E a estátua de um pequeno senhor sentado no meio do lago reunia os pequenos patos.
— Você se incomodou quando os pombos não estavam aqui e agora estamos alimentando os patos?
Ela negou, risonha.
— Claro que não. É indiferente pra mim.
— É o que sinto deles. Nada além de um punhado de palavras vazias que tentam se apoiar em uma força que eles não tem ou que acham ser superiores a minha. — Orion arrancou um pequeno pão fresco e jogou perto de alguns patinhos. — Estou contando, você só alimentou seis.
— E você alimentou cinco, acha que eu não vi você roubando os meus patos?
Entre as risadas, eles só discutiram coisas banais. Andaram pelas lojas, sendo atendidos por pessoas muito simples; uma senhora que tinha o marido varrendo a praça. Um homem que cultivava flores de jardins exóticos, mas só tinha como ir até lá uma vez no ano. Duas crianças vendendo doces e chocolate quente.
Ficaram mais tempo nesse último, tomando a caneca quente e Orion tendo seu lábio queimado. Nayomi ria com as duas crianças, e a mãe deles se juntou levando pãezinhos com uma massa de gosto diferente.
O começo da noite se resumiu a quem tomava chocolate mais rápido, quem comia mais pães e quem ficava mais tempo sem respirar depois de tomar água. Orion perdeu duas e Nayomi duas, levando em conta os patos, no qual ela foi superada por dois patos.
Saíram de lá dando uma imensa gorjeta a mãe das crianças e com copos bem fofos, com carinhas felizes, andando pelas ruas. Nayomi puxou sua mão, a segurando firme e andando na frente.
— Quero te mostrar um lugar especial.
Entraram num beco e saíram em uma viela com casas acessas e sons de música. Violino e um piano, reconhecia o som de dois instrumentos incrivelmente bonitos de se ouvir. Entraram num pátio onde casas formavam uma círculo.
Mesas esticadas na calçada, o cheiro de carne e batata assada, a cerveja. Risadas dos mais velhos, mineradores, pescadores, donas de casas com suas crianças de colo, maridos correndo atrás dos seus filhos e netos, e a fraca luz que criava um ambiente tão harmônico.

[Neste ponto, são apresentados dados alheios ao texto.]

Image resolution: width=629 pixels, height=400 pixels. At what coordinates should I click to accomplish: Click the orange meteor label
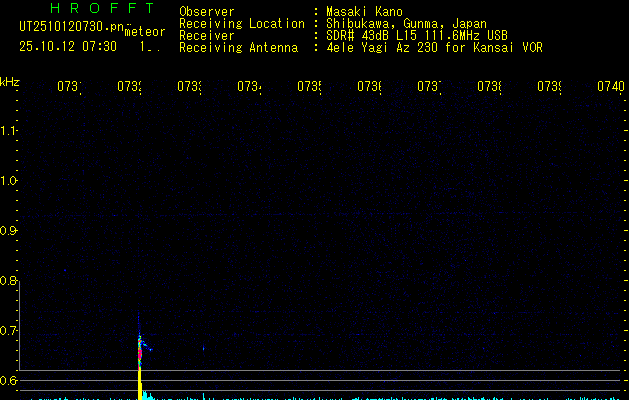(145, 32)
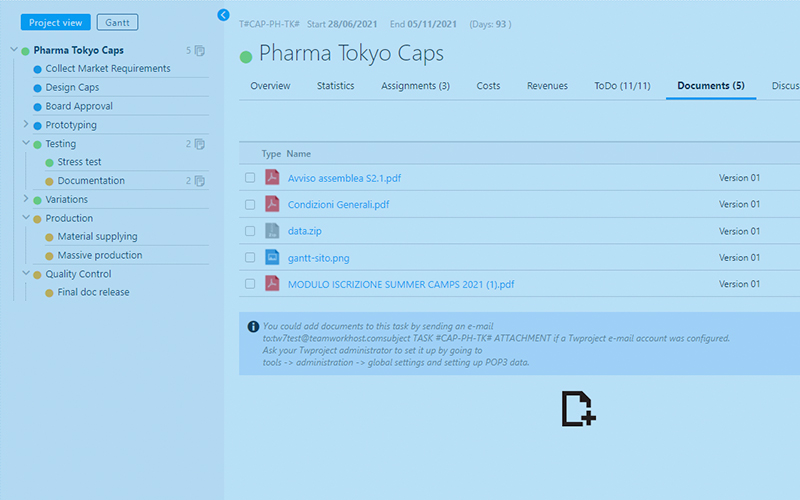The height and width of the screenshot is (500, 800).
Task: Click PDF icon for Condizioni Generali
Action: point(272,204)
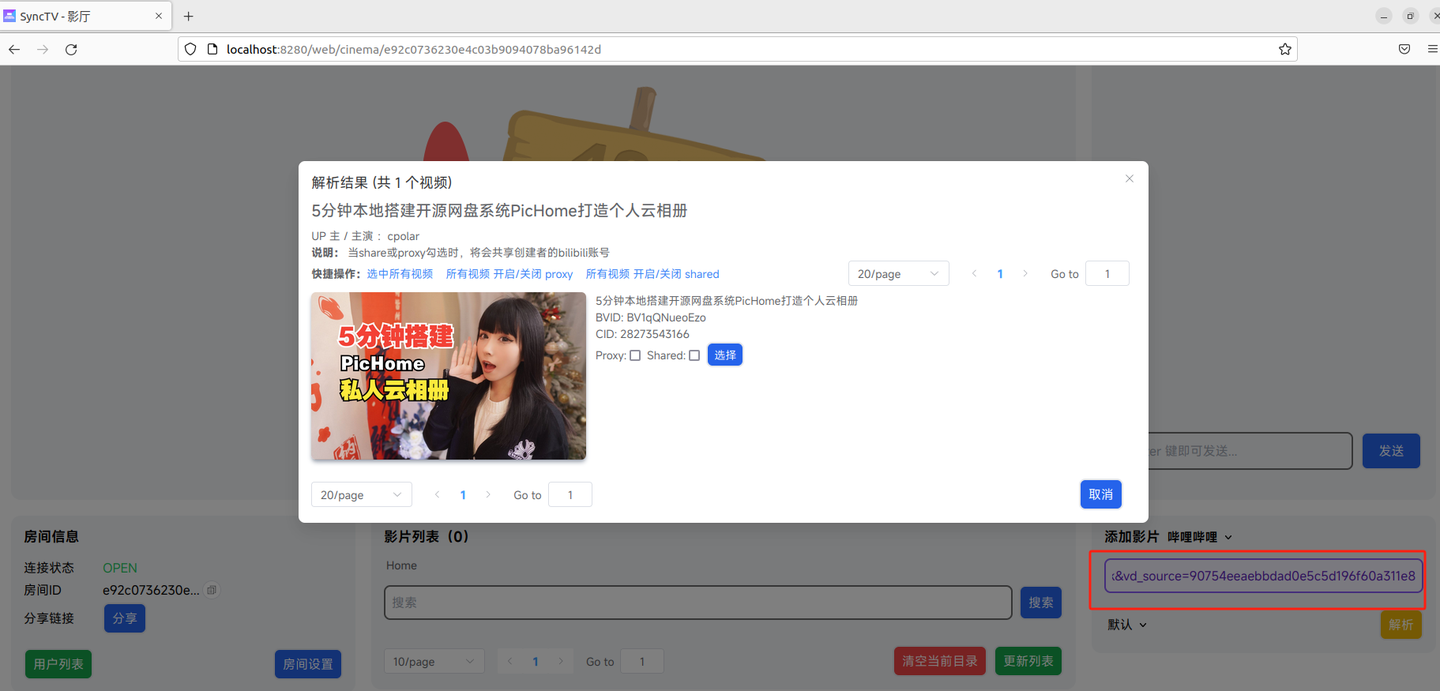
Task: Go to next page in parse results pagination
Action: tap(1027, 273)
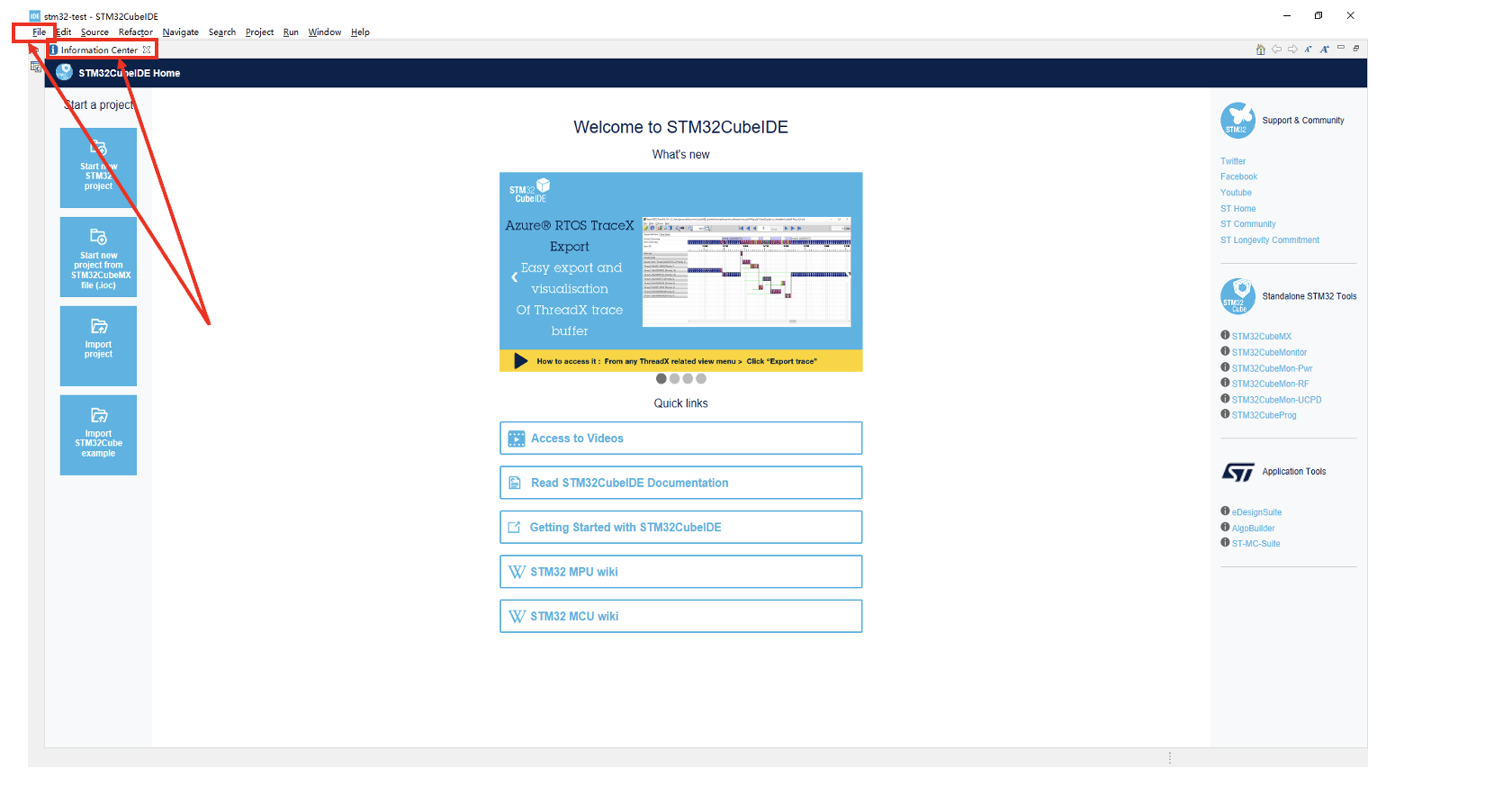Open the File menu
The image size is (1512, 787).
pos(39,32)
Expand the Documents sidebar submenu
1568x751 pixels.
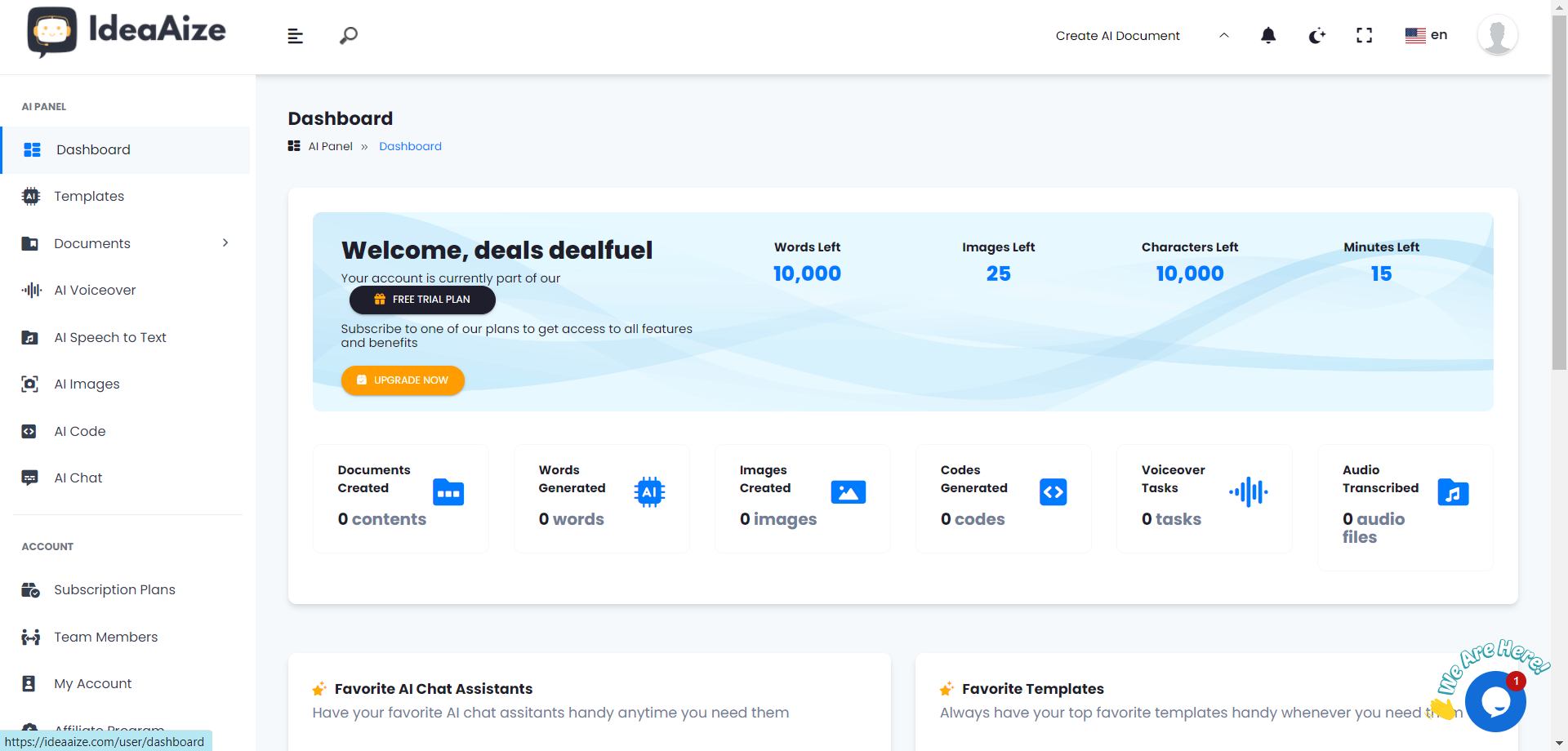225,242
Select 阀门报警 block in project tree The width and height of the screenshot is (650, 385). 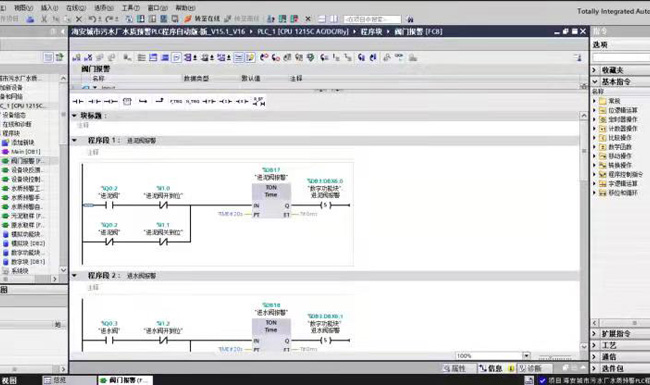click(26, 161)
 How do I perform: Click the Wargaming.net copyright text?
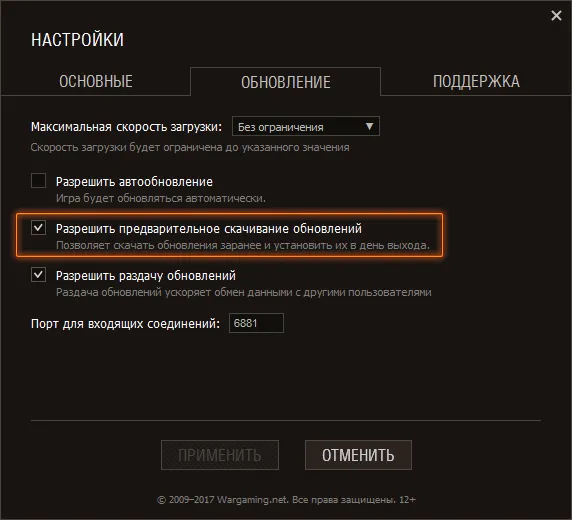tap(286, 500)
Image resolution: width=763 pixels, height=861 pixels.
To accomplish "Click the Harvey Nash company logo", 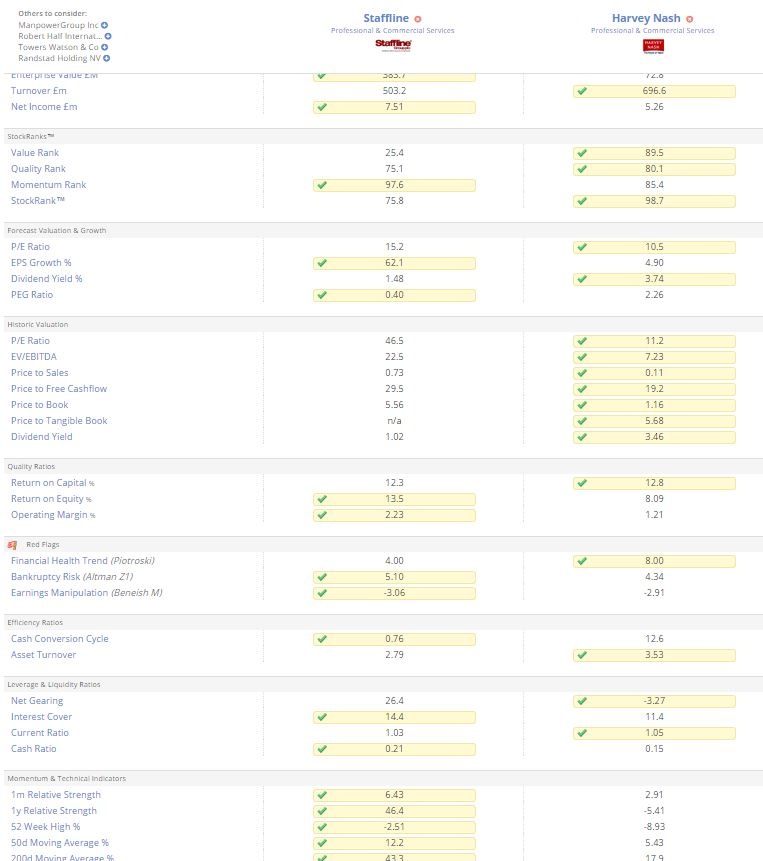I will tap(653, 46).
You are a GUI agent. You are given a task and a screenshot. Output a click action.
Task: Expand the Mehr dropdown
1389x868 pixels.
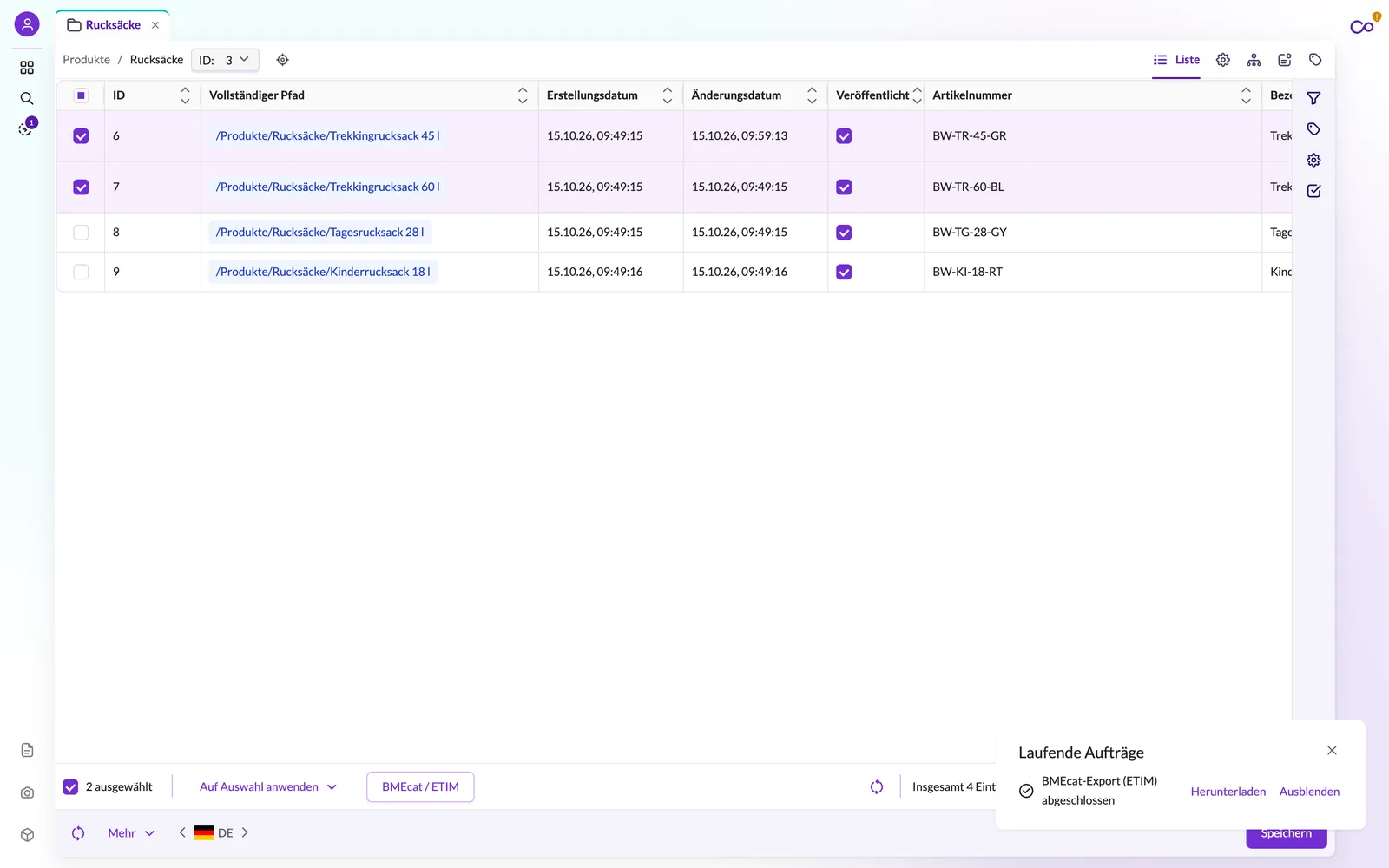tap(131, 832)
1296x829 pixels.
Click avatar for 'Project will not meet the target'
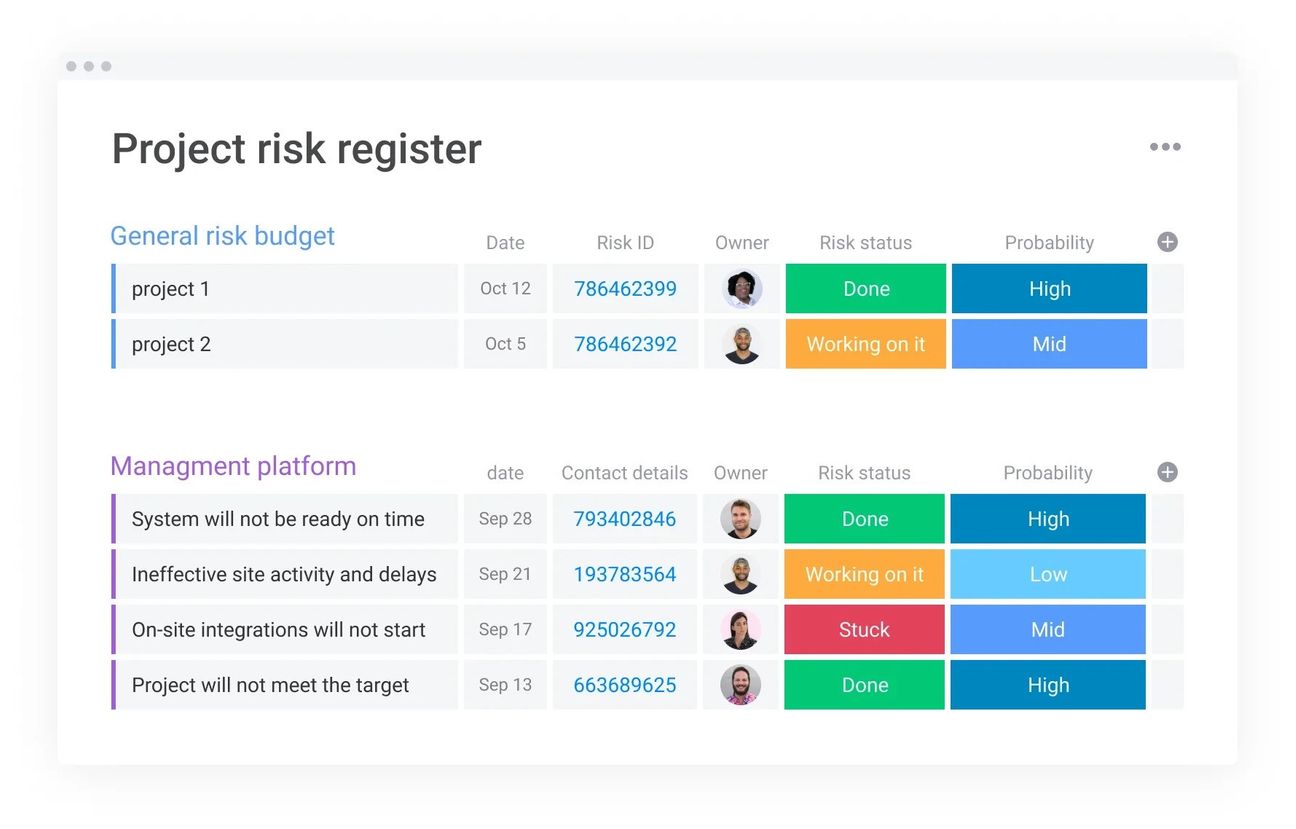[740, 685]
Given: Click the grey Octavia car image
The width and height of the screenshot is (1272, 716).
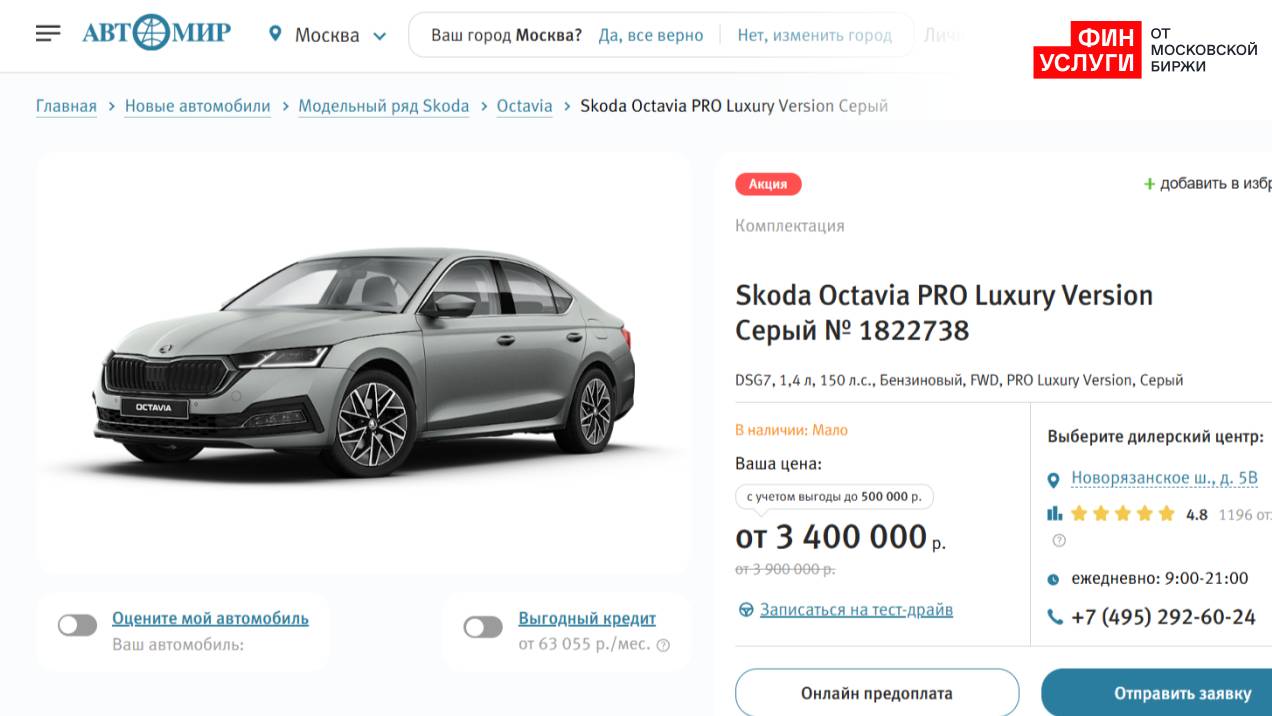Looking at the screenshot, I should point(365,362).
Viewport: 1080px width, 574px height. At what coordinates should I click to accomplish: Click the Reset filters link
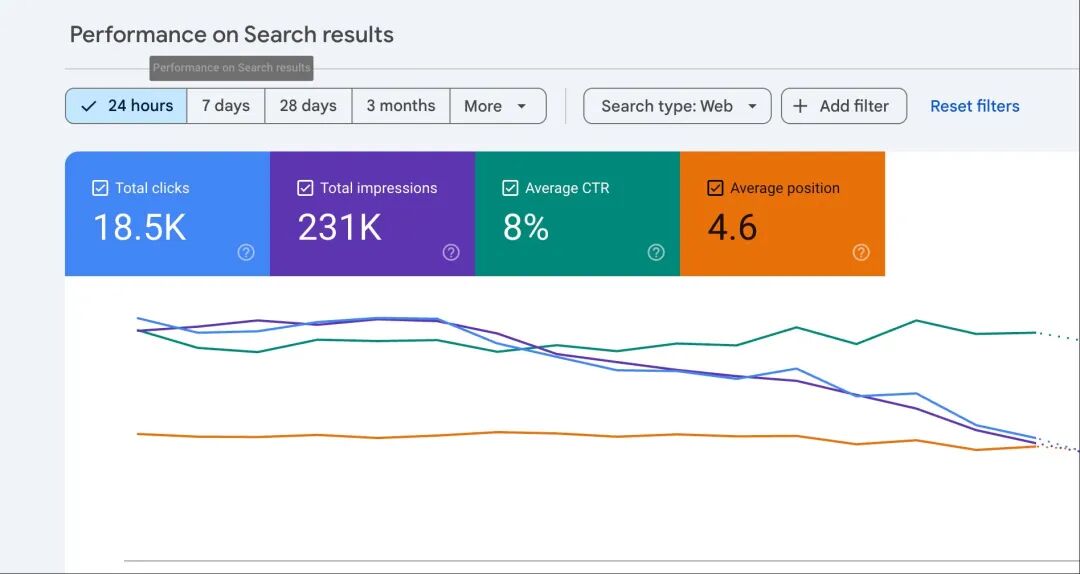pos(975,106)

— Eu ajudei a montar tudo isso — apontou para as bandeirinhas espalhadas nas janelas. Os balões de papeis presos e as mesas. — Quando eu era mais nova, antes de conhecer minha mãe, eu vivia aqui. Sei que já entendeu tudo, não preciso me explicar.
— Isso não importa.
— É como os pombos e os patos. — Ela o puxou para onde alguns casais dançavam. — Ei, tio Gerome, toque aquela música.
Os músicos que tocavam do lado de fora ergueram a mão. Gerome era um homem alto e negro, com uma imensa barba e uma risada larga.
— Ei, é Nayomi. Toquem a música, seus malditos. Toquem a maldita música para ela.
A festa diminuiu o ritmo e a música declinou igualmente. Lentamente, Orion olhou ao arredor, cada homem tocava a cintura de sua parceira, deixando uma mão esticada no qual seria apoiada. Imitou e ficou olhando os passos dele, casuais e precisos.
— Não precisa se preocupar, dançar é divertido quando se não tem prática.
Orion voltou a olhar para ela, e mostrou seu melhor sorriso. O sorriso que jamais havia dado a alguém.
— Aprendi a dançar agora.
Passos lentos, corpos colados. A lateral do rosto colada no outro. Nayomi suspirava pela calma e também decisão do gingado de Orion. Não esperou que ele realmente soubesse, nem que mantivesse os pés longe dos dela.
Experiente? Não, ele cometia o erro do ritmo e também da puxada. O ritmo alternava, mas ele não. Ela o conduzia, no segundo seguinte, tudo normalizava. Frente a frente, dava para sentir o cheio dos seus cabelos lavados e a calmaria formada pelos anos treinando.
Não queria que acabasse, tanto que fechou seus olhos. E sem perceberem, os casais deixaram o pátio, pendendo a vagar sozinhos, numa dança lenta e suave, sem se preocuparem com o que existia ao redor e nem mesmo com o próprio amanhã.
Somente os dois, uma dupla… única.
— Que imagem — Gerome sussurrou sozinho, sendo o único a tocar, o violino criava uma sintonia fraca e corajosa, desafiando o silêncio com autoridade. O único som capaz de deixar as pessoas focadas naquele jovem casal. — Encontrou seu par, minha criança?